Repeat, exactly as they appear, the lines from the one with "Task: Click the calendar" through the last line of the entries below, but none of the pictures.

Top of Given records

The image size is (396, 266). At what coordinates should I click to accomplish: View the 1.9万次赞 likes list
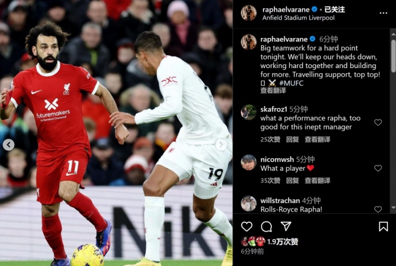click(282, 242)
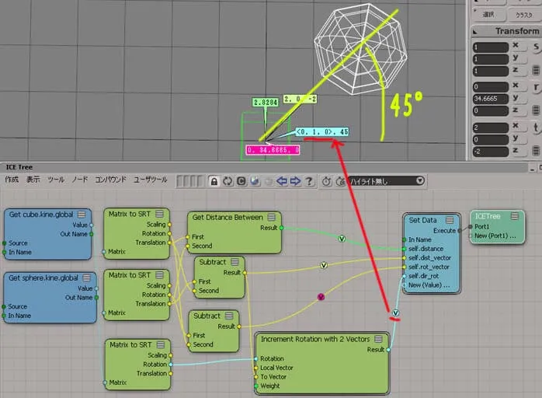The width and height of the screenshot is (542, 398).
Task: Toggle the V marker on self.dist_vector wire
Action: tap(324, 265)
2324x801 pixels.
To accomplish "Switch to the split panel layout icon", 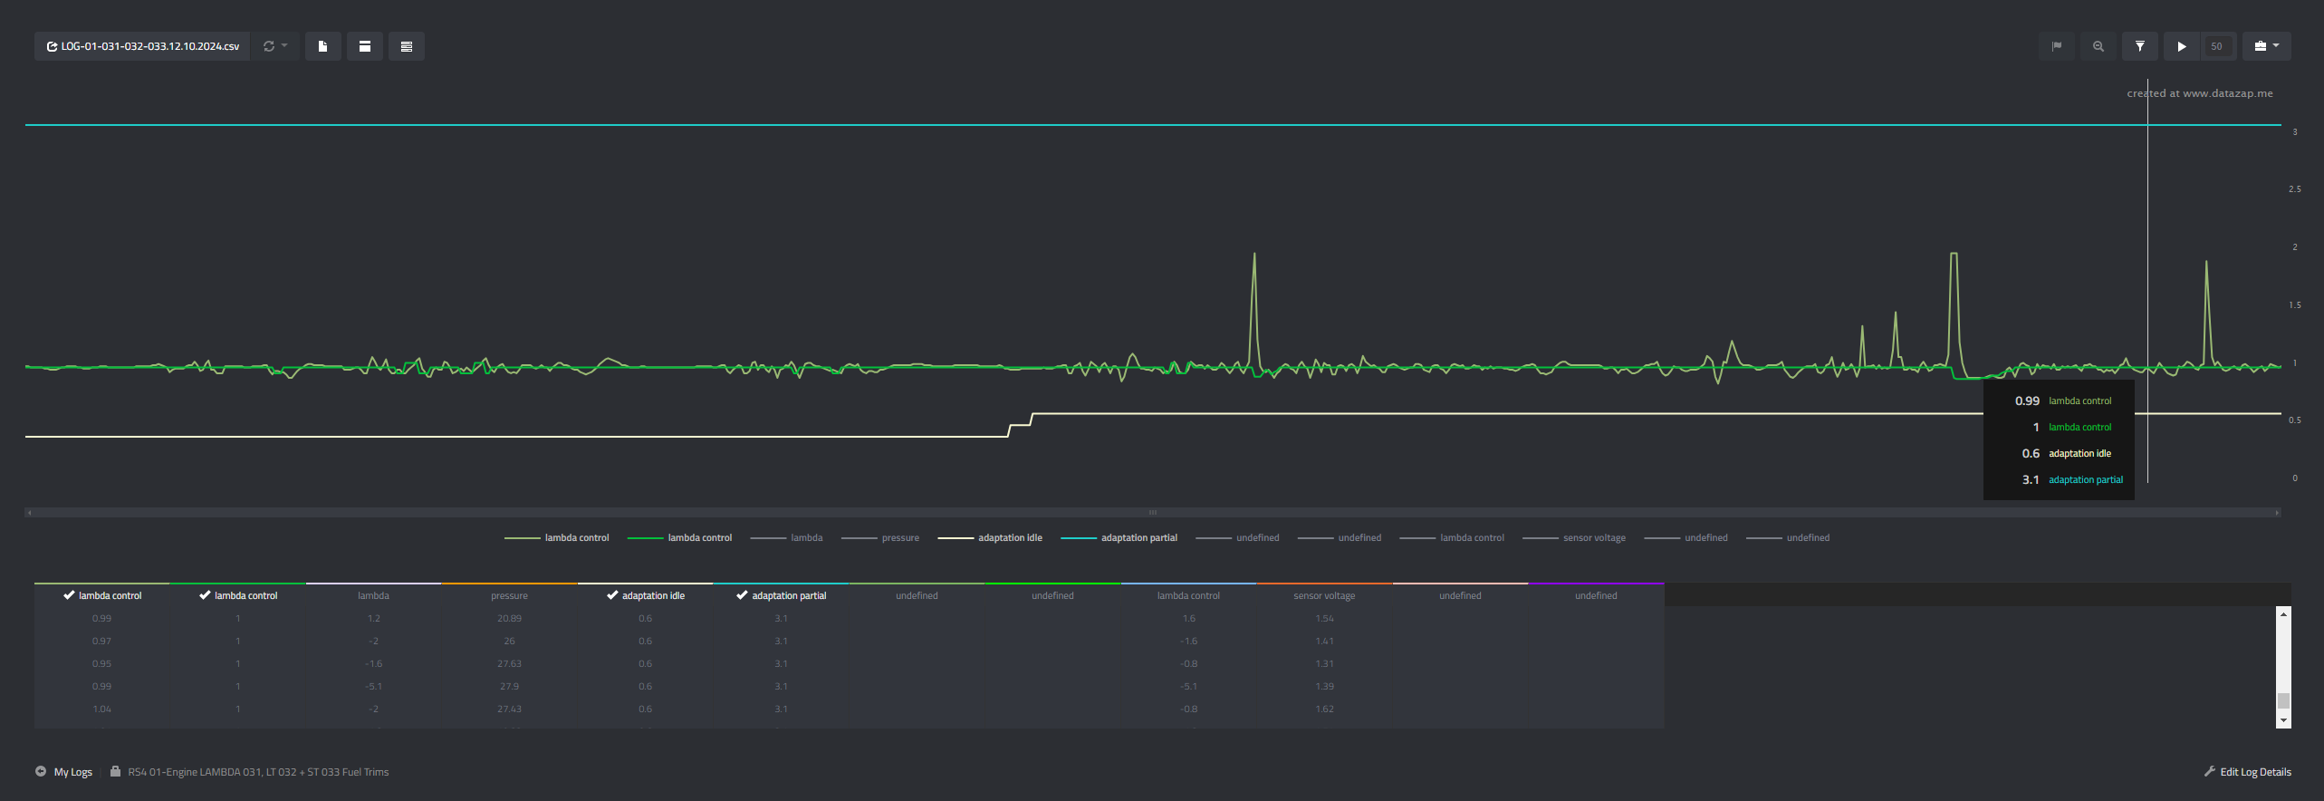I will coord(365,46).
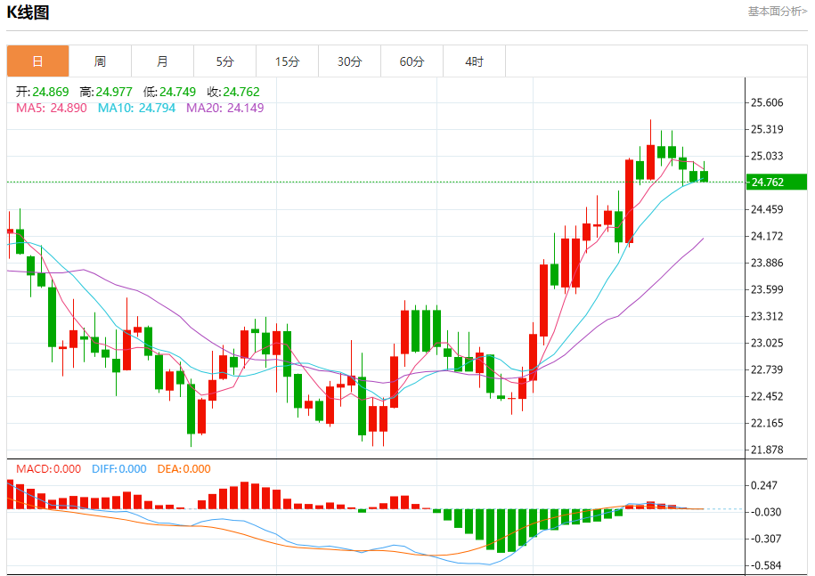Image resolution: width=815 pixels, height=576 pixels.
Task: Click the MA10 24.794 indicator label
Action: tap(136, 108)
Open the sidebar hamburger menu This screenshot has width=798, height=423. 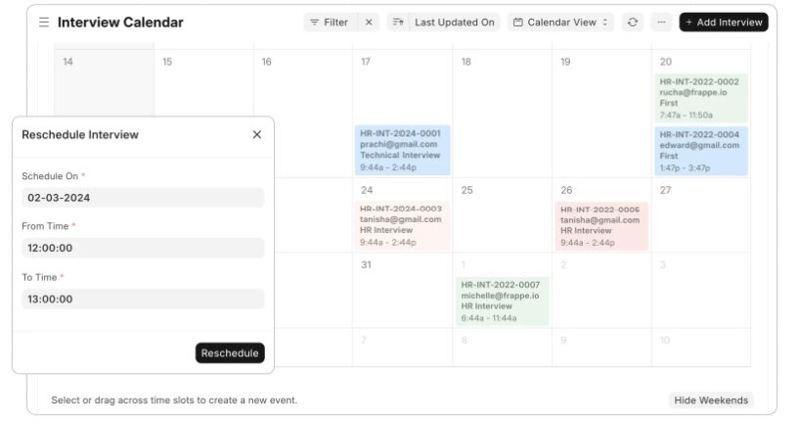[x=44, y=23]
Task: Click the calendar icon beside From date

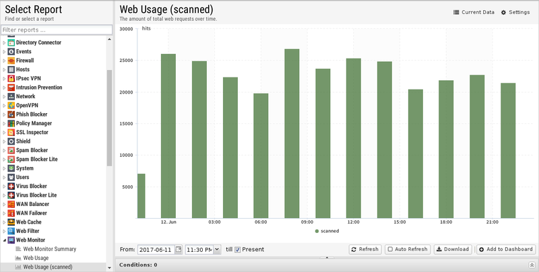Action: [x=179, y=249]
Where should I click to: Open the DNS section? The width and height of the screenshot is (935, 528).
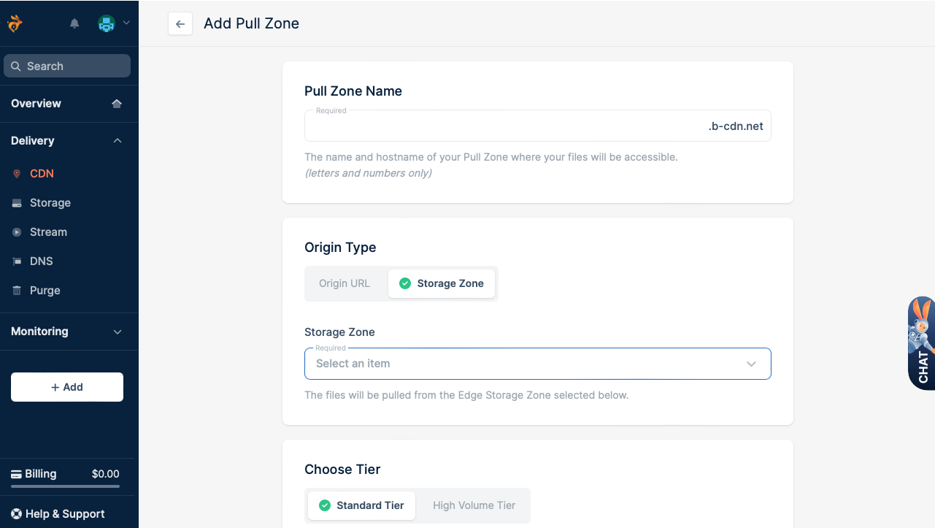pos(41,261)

Bottom of Given records

The answer
Task: Click the calendar icon beside From date

Action: [x=179, y=249]
Where should I click to: Open the DNS section? The width and height of the screenshot is (935, 528).
pos(41,261)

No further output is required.